Studio album by Charles Hamilton
- Released: December 9, 2016
- Recorded: 2014–16
- Genre: Hip hop
- Length: 47:31
- Label: Starchasers; First Access; Republic;
- Producer: Charles Hamilton (exec.); The Invisible Men (also exec.); Raymond Angry (also exec.); The Symphony;

Charles Hamilton chronology
| The Black Box (2015) | Hamilton, Charles (2016) |  |

= Hamilton, Charles (album) =

Hamilton, Charles is the second studio album and major-label debut by American hip hop recording artist, Charles Hamilton following the shelving and later leak of his commercial debut "This Perfect Life" in 2009. Released on December 9, 2016 by Starchasers Records, First Access Entertainment (formerly Turn First Records), and Republic Records, the album serves as Hamilton's major label debut, after his signing to First Access and Republic in early 2015.

==Background==
After taking a hiatus from Mainstream media and releasing his music independently via his personal blogs, on October 16, 2014 Hamilton announced via his blog that he had finally started working on his debut studio album.

It would later be announced Hamilton signed a major label record deals with First Access Entertainment (formerly Turn First Records) and Republic Records. On December 12, 2015 during an interview, Hamilton told Billboard that he had more than 100 songs to choose from for his upcoming major-label debut album.

On April 19, 2016 during an interview Hamilton would announce the title of his debut album entitled Hamilton Charles. On October 28, 2016 Hamilton would announce that the release date for his upcoming major-label debut album Hamilton, Charles would be released on December 2, 2016, but it would later get pushed back to December 9.

The cover art was revealed when the album was made available for pre-order on iTunes.

== Music and lyrics ==
Hamilton, Charles is a concept album it is a continuation of Hamilton's concept EP The Black Box that revolves around taking a plane trip around Hamilton's mind & his songs are part of the recordings on the Flight recorder which two men later discover after the plane wrecks. The album's production was handled primarily by Charles Hamilton and The Invisible Men.
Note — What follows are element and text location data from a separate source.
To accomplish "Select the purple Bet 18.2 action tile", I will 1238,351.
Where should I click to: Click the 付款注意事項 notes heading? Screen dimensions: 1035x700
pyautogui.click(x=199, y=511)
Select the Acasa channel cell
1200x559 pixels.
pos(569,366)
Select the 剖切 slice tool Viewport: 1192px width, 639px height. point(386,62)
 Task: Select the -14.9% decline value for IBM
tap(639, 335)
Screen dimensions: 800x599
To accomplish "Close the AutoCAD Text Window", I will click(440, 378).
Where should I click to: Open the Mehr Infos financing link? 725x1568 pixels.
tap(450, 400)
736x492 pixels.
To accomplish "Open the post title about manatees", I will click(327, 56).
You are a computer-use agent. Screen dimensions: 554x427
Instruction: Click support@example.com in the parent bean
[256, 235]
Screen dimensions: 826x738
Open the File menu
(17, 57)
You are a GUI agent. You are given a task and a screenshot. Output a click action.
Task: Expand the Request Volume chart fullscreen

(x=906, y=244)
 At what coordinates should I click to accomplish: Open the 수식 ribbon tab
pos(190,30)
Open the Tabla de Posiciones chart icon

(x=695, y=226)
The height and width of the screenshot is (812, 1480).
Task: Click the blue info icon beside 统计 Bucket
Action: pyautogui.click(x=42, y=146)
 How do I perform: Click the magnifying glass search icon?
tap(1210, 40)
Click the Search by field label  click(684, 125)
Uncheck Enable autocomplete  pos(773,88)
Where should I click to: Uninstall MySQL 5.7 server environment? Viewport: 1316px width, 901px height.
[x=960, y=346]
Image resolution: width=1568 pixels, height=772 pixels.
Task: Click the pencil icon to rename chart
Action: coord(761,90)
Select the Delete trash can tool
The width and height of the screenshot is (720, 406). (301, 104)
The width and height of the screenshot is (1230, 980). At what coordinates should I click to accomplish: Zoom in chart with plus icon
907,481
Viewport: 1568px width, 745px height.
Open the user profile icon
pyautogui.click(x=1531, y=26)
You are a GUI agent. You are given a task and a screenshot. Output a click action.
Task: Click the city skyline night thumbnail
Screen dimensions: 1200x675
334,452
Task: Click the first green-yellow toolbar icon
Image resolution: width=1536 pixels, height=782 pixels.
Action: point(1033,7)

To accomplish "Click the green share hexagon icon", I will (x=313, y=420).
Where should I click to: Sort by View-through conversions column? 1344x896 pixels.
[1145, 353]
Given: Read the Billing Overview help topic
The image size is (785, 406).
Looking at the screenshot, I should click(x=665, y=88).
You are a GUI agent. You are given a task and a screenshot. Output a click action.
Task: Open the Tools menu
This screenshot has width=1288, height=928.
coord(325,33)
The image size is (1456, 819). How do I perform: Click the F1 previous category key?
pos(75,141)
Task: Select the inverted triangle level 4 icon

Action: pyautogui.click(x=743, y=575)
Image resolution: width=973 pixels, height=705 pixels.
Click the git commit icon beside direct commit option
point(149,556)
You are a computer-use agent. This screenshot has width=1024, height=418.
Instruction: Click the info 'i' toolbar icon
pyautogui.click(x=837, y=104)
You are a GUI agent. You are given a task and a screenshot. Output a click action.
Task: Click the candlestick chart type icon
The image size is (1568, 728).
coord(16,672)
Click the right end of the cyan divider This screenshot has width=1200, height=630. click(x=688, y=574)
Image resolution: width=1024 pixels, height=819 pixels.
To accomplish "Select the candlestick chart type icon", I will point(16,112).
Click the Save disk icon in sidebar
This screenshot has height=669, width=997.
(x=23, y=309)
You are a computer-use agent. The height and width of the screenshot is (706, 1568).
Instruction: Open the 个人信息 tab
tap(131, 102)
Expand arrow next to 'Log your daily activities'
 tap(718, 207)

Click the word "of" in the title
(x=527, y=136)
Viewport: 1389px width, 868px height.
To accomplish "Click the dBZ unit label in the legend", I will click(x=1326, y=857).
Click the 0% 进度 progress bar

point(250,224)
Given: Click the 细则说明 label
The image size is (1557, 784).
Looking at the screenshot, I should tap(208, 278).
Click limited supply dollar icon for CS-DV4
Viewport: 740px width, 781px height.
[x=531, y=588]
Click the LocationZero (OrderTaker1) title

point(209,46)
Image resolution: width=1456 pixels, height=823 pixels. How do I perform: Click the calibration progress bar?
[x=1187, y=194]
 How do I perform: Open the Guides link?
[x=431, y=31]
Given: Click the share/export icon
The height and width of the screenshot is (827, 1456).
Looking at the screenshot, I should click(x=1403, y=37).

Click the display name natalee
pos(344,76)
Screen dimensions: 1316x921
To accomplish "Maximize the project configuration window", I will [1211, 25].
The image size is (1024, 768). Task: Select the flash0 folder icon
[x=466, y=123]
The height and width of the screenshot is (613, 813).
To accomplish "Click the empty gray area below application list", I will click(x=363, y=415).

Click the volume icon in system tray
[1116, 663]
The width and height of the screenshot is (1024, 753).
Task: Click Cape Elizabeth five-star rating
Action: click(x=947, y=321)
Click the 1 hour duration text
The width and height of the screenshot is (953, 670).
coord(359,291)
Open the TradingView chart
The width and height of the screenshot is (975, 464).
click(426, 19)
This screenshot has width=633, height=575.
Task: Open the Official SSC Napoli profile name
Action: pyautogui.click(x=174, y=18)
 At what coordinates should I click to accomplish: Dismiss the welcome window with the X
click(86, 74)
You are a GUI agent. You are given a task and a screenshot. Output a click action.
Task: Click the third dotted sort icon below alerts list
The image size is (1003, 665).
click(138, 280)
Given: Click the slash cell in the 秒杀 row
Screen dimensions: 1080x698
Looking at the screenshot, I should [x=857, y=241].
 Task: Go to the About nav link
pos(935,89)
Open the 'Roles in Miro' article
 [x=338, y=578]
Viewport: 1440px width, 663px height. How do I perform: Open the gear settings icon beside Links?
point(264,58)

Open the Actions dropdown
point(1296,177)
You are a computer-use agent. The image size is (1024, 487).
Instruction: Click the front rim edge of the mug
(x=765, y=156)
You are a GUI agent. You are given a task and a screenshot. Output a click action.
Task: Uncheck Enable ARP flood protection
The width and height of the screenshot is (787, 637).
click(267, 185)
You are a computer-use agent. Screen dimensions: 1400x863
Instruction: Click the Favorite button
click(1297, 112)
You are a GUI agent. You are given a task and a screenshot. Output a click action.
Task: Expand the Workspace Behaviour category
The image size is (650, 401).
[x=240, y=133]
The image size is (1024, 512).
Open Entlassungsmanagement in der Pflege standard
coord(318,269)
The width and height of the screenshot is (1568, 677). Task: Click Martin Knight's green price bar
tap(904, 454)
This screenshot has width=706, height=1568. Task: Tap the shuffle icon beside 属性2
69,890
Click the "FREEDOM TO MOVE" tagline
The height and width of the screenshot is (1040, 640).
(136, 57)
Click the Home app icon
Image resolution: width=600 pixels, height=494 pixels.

On the track entitled "Stay There" off the album Hamilton would address the controversy of getting punched by his former girlfriend at the time & Mary J. Blige's former stepdaughter Briana Latrise stating "Briana had good pussy, why hit her back?, I got my hit back that night in the sack, Shut up management, I'm tryin' to rap, Y'all act like I don't know I die for this craft" Hamilton would also address the past controversy of him dissing fellow rapper J. Cole on a 2012 track entitled "It's My World" stating "I'm not apologizing to Cole, I'm sodomizing his soul, The bottom line is I was high off of coke, Ignore it, I kinda had to force it, it sucked, MTV asked and I didn't give a fuck, I put the shit out and I didn't get a buck, It wasn't for attention cause shit I get enough."

==Release and promotion==
On January 28, 2015, Hamilton released a snippet of a song, titled "Correct". The song, was produced by Hamilton himself, on March 8, 2015 he would release the full version. On December 11, 2015 Hamilton would release an extended play entitled The Black Box as promotion for the album.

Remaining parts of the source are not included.